— WRITTEN TASKS —
• 1. According to the text on rubber-tyred metros, which Paris Métro line was the first to be converted to rubber tyres, and in what year?
• 2. Format the lines of the records from the one containing "Remove the postgresql link with minus button" down to the one containing "(x=404, y=61)" as a JSON list of strings, one string per line, leaving out blank lines.

— DOCUMENT —
====
A rubber-tyred metro is a form of rapid transit system that uses a mix of road and rail technology. The vehicles have wheels with rubber tires which run on rolling pads inside guide bars for traction, as well as traditional railway steel wheels with deep flanges on steel tracks for guidance through conventional switches as well as guidance in case a tyre fails. Most rubber-tyred trains are purpose-built and designed for the system on which they operate. Guided buses are sometimes referred to as 'trams on tyres', and compared to rubber-tyred metros.
The first idea for rubber-tyred railway vehicles was the work of Scotsman Robert William Thomson, the original inventor of the pneumatic tyre. In his patent of 1846 he describes his 'Aerial Wheels' as being equally suitable for, "the ground or rail or track on which they run". The patent also included a drawing of such a railway, with the weight carried by pneumatic main wheels running on a flat board track and guidance provided by small horizontal steel wheels running on the sides of a central vertical guide rail.
During the World War II German occupation of Paris, the Metro system was used to capacity, with relatively little maintenance performed. At the end of the war, the system was so worn out that thought was given as to how to renovate it. Rubber-tyred metro technology was first applied to the Paris Métro, developed by Michelin, who provided the tyres and guidance system, in collaboration with Renault, who provided the vehicles. Starting in 1951, an experimental vehicle, the MP 51, operated on a test track between Porte des Lilas and Pré Saint Gervais, a section of line not open to the public.
Line 11 Châtelet - Mairie des Lilas was the first line to be converted, in 1956, chosen because of its steep grades. This was followed by Line 1 Château de Vincennes - Pont de Neuilly in 1964, and Line 4 Porte d'Orléans - Porte de Clignancourt in 1967, converted because they had the heaviest traffic load of all Paris Métro lines. Finally, Line 6 Charles de Gaulle - Étoile - Nation was converted in 1974 to cut down train noise on its many elevated sections. Because of the high cost of converting existing rail-based lines, this is no longer done in Paris, nor elsewhere; now rubber-tyred metros are used in new systems or lines only, including the new Paris Métro Line 14.
The first completely rubber-tyred metro system was built in Montreal, Canada, in 1966. Santiago Metro and Mexico City Metro are based on Paris Métro rubber-tyred trains. A few more recent rubber-tyred systems have used automated, driverless trains; one of the first such systems, developed by Matra, opened in 1983 in Lille, and others have since been built in Toulouse and Rennes. Paris Metro Line 14 was automated from its beginning (1998), and Line 1 was converted to automatic in 2007-2011. The first automated rubber-tyred system opened in Kobe, Japan, in February 1981. It is the Portliner linking Sanomiya railway station with Port Island.
====
— RECORDS PROVIDED —
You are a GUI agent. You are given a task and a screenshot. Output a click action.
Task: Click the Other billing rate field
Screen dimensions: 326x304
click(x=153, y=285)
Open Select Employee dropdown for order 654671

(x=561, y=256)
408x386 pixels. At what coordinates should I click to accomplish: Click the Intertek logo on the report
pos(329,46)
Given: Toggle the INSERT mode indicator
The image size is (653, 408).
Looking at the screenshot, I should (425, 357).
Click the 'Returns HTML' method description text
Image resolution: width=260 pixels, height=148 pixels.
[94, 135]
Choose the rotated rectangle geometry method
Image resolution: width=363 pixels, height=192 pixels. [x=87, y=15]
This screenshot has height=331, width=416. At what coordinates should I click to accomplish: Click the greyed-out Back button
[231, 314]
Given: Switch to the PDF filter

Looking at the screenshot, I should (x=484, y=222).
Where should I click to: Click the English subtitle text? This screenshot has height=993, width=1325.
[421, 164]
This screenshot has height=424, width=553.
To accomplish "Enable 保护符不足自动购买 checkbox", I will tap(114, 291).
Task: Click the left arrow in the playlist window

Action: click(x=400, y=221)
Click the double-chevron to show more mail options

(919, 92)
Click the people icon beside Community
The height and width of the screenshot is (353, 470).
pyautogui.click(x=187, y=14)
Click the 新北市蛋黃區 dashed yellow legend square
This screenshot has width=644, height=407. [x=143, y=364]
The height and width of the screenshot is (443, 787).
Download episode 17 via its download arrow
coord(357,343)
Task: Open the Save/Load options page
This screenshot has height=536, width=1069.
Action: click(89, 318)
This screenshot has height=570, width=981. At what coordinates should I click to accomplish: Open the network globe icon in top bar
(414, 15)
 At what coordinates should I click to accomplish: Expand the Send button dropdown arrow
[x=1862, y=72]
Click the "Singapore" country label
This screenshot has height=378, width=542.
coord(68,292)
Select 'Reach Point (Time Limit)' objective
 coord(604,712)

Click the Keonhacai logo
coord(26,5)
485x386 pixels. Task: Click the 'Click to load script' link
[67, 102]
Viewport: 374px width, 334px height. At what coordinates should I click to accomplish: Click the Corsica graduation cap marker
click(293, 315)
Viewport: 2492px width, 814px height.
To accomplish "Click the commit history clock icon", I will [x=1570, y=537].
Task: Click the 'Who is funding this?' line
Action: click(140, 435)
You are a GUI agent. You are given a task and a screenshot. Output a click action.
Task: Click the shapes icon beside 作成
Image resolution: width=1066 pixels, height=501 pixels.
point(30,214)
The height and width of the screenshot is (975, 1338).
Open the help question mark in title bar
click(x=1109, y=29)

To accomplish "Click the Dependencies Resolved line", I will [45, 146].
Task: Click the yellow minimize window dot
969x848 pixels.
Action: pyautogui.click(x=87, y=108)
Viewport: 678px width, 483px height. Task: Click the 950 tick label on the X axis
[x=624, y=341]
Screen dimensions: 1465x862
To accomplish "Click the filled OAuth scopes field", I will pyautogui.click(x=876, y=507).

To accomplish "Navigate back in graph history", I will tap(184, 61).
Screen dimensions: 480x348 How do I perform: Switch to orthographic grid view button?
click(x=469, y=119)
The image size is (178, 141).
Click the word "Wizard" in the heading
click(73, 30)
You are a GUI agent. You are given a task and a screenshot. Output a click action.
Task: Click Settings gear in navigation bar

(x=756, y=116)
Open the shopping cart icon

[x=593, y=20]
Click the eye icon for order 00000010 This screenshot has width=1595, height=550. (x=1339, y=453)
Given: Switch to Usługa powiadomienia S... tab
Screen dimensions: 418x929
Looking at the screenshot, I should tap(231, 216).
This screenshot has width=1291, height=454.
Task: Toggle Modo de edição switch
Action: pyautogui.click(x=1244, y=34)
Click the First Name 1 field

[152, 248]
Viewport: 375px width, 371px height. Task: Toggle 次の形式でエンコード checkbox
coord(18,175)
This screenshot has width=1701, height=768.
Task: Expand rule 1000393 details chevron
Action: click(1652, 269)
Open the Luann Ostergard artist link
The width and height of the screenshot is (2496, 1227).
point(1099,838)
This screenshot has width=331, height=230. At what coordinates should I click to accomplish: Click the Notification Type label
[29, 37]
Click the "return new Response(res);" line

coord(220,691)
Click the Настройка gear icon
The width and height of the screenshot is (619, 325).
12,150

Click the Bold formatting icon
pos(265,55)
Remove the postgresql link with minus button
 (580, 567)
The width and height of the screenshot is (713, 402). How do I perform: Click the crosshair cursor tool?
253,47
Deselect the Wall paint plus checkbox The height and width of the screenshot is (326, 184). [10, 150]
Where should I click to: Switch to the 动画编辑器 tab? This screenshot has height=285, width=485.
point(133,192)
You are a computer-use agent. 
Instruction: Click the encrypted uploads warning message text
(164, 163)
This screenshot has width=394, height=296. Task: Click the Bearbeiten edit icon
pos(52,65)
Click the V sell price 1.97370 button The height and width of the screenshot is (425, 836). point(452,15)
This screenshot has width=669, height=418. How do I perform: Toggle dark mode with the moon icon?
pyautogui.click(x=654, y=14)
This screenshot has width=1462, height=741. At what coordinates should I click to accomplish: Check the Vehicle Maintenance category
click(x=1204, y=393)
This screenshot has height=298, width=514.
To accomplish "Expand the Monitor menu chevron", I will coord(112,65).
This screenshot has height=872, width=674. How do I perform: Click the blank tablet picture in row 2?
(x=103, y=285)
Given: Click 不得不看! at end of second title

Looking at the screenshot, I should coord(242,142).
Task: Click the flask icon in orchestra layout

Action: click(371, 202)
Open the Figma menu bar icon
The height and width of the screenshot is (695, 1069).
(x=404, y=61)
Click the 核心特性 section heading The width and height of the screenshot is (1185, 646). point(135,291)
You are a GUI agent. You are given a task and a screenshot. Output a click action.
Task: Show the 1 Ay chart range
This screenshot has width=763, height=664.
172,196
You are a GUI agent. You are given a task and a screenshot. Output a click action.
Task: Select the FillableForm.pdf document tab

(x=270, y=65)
====
— SOLVED PROBLEMS —
• 1. Line 11 Châtelet - Mairie des Lilas, in 1956.

• 2.
[
  "Remove the postgresql link with minus button",
  " (580, 567)",
  "The width and height of the screenshot is (713, 402). How do I perform: Click the crosshair cursor tool?",
  "253,47",
  "Deselect the Wall paint plus checkbox The height and width of the screenshot is (326, 184). [10, 150]",
  "Where should I click to: Switch to the 动画编辑器 tab? This screenshot has height=285, width=485.",
  "point(133,192)",
  "You are a computer-use agent. ",
  "Instruction: Click the encrypted uploads warning message text",
  "(164, 163)",
  "This screenshot has width=394, height=296. Task: Click the Bearbeiten edit icon",
  "pos(52,65)",
  "Click the V sell price 1.97370 button The height and width of the screenshot is (425, 836). point(452,15)",
  "This screenshot has width=669, height=418. How do I perform: Toggle dark mode with the moon icon?",
  "pyautogui.click(x=654, y=14)",
  "This screenshot has width=1462, height=741. At what coordinates should I click to accomplish: Check the Vehicle Maintenance category",
  "click(x=1204, y=393)",
  "This screenshot has height=298, width=514.",
  "To accomplish \"Expand the Monitor menu chevron\", I will coord(112,65).",
  "This screenshot has height=872, width=674. How do I perform: Click the blank tablet picture in row 2?",
  "(x=103, y=285)",
  "Given: Click 不得不看! at end of second title",
  "Looking at the screenshot, I should coord(242,142).",
  "Task: Click the flask icon in orchestra layout",
  "Action: click(371, 202)",
  "Open the Figma menu bar icon",
  "The height and width of the screenshot is (695, 1069).",
  "(x=404, y=61)"
]